What are the implications of the court ruling that bevacizumab may be prescribed for wet AMD?
Association of the British Pharmaceutical Industry (ABPI) officials have been shocked by an ‘extraordinary’ court judgement on the use of bevacizumab (Avastin) for treating wet age-related macular degeneration (wet AMD).
Mrs Justice Whipple ruled that the European Medicines Agency does not have exclusive competence to determine whether bevacizumab is effective and safe.
Both the National Institute for Health and Care Excellence (NICE) and clinical commissioning groups (CCGs) are competent in this area, she said, and treating clinicians could lawfully prescribe bevacizumab on grounds of cost.
She added that the Medicines and Healthcare Products Regulatory Agency (MHRA) guidance that bevacizumab is an unlicensed treatment in wet AMD should be reviewed.
ABPI deputy chief scientific officer Dr Sheuli Porkess said the industry association would consider the judgment carefully.

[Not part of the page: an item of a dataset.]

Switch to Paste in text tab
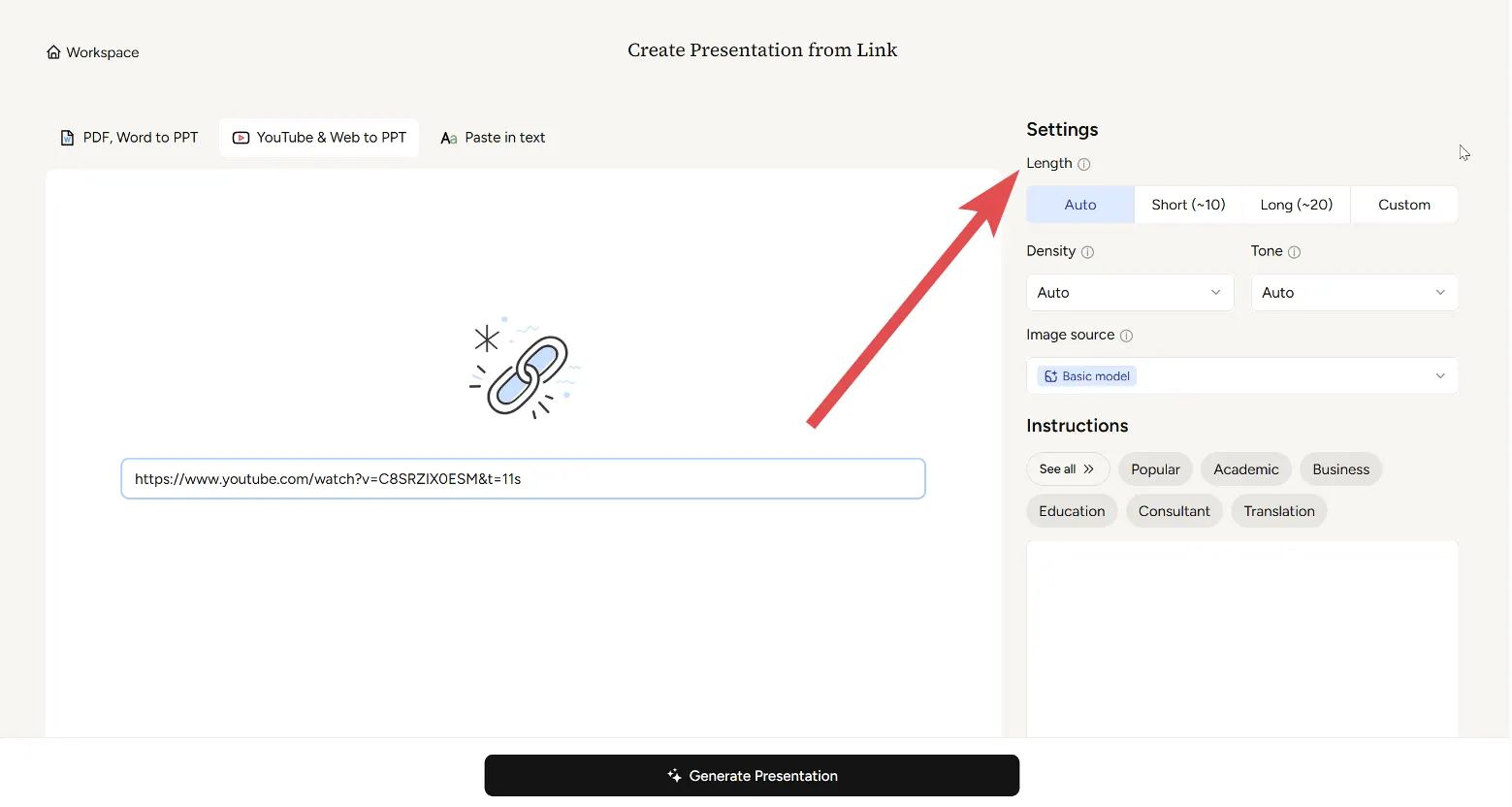Viewport: 1512px width, 807px height. coord(493,138)
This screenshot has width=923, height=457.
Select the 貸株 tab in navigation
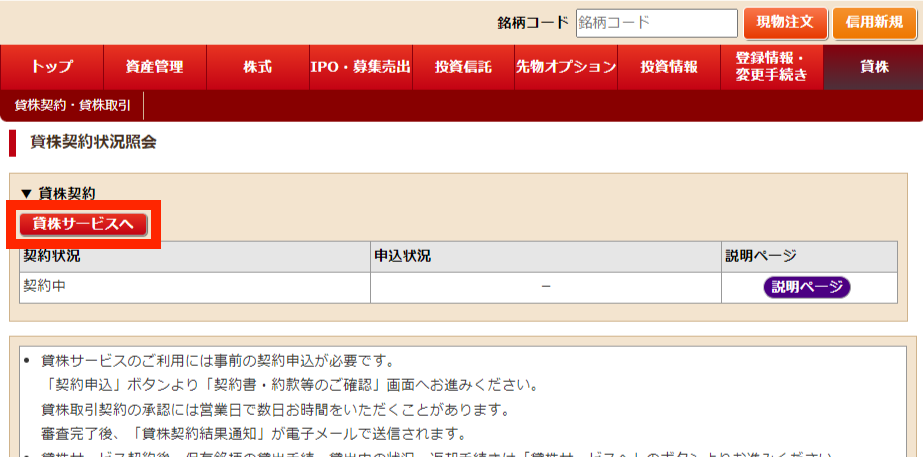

‘This extraordinary judgment potentially undermines the regulation of all medicines and by doing that, neither patients nor doctors have clarity on what information to trust.
‘As we exit the EU and the UK Government is looking for regulatory co-operation between the UK and the EU, this confusion is deeply unhelpful.’
The case was brought by 12 northern clinical commissioning groups. Estimates have suggested potential savings of up to £500m from using bevacizumab in the UK, rather than two more expensive alternatives developed for the purpose, ranibizumab (Lucentis) and aflibercept (Eylea).